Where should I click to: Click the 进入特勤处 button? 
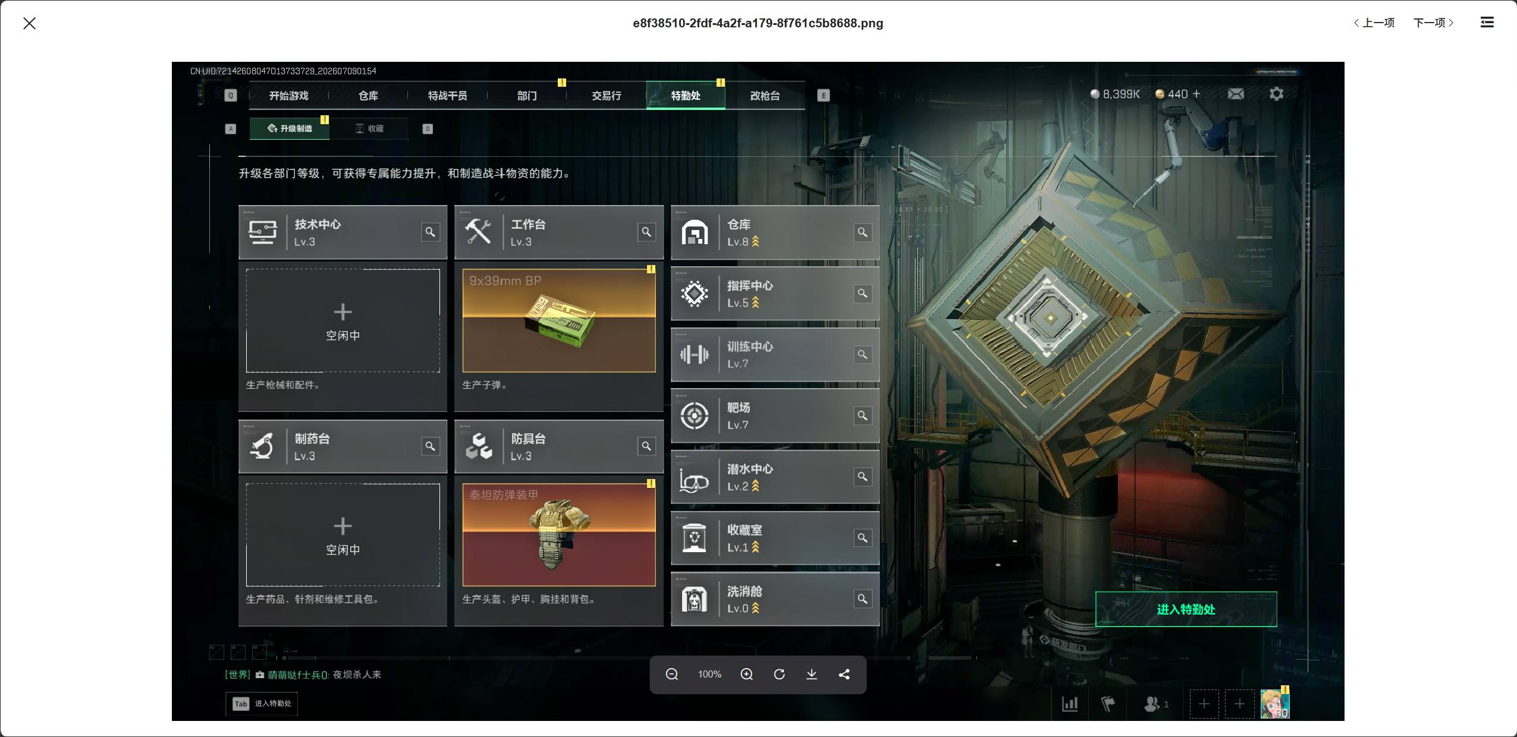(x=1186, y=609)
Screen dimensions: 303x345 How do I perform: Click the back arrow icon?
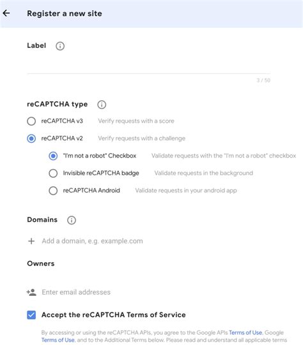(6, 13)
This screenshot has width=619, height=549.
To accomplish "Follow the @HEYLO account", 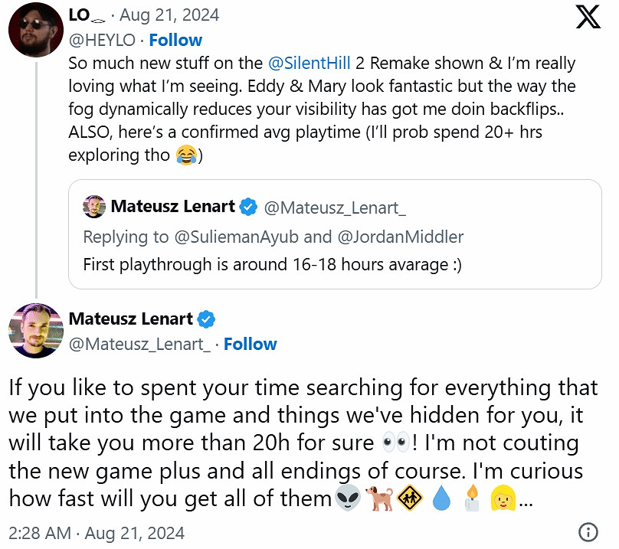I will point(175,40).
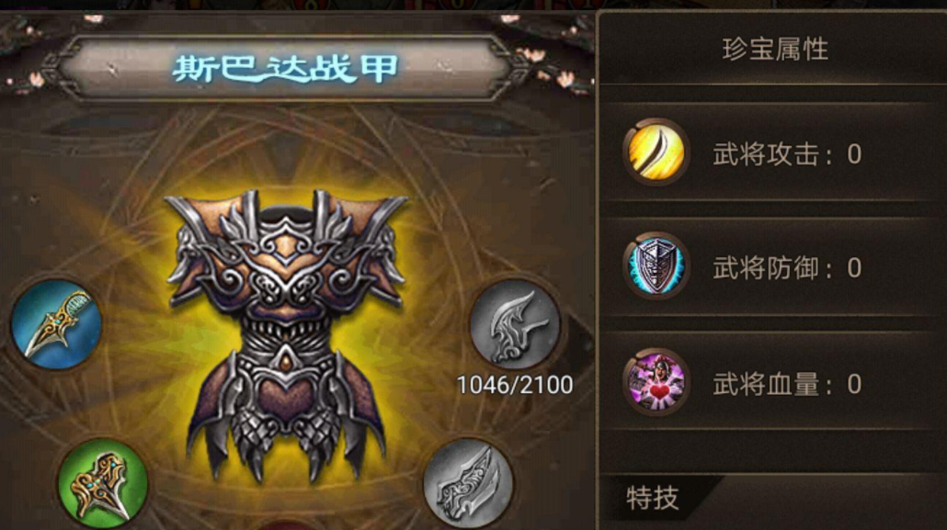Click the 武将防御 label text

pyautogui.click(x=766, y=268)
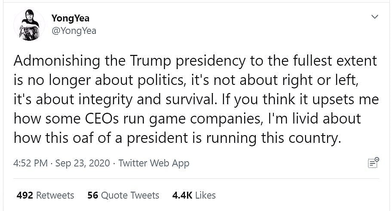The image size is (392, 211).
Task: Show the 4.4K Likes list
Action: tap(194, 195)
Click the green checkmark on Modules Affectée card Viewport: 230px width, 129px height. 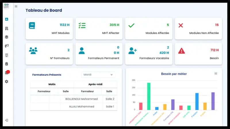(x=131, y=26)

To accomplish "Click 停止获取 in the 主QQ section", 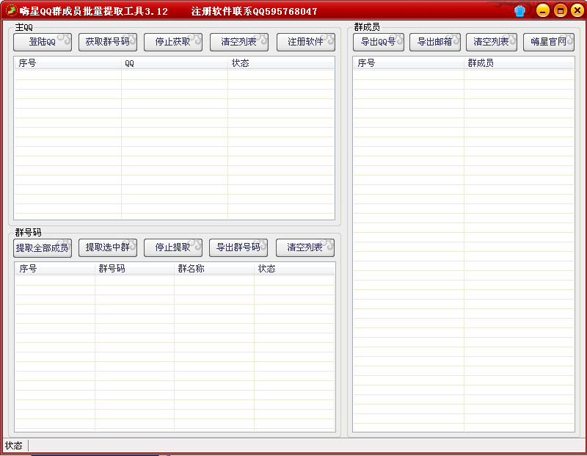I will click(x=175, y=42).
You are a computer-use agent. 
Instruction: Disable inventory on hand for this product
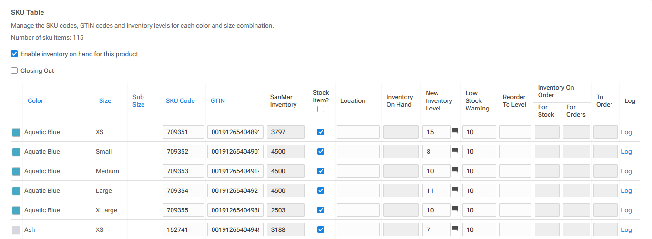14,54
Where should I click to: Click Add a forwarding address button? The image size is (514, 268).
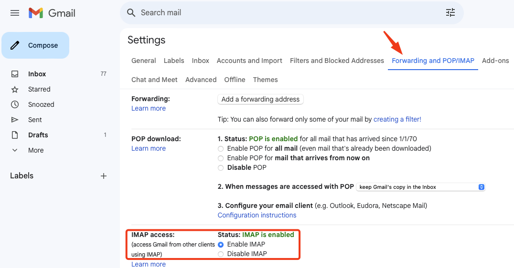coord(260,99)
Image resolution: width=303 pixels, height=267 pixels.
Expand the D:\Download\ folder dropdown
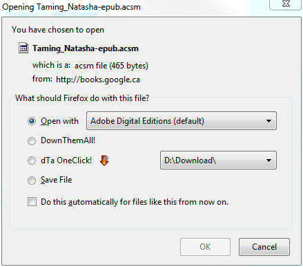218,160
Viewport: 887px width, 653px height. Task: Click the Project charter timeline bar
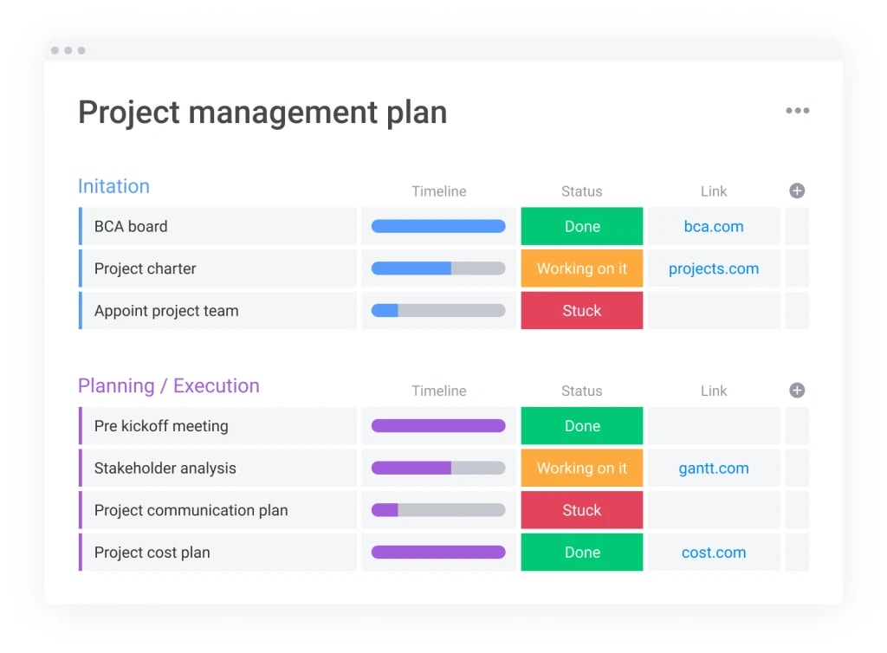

+++++

**How to complete this task:**
Once the line holding "Expand the D:\Download\ folder dropdown" is found, copy it and each later line exactly through the end of the data, leaving out the pictures.

**Response to the task:**
Expand the D:\Download\ folder dropdown
218,160
Viewport: 887px width, 653px height. Task: Click the Project charter timeline bar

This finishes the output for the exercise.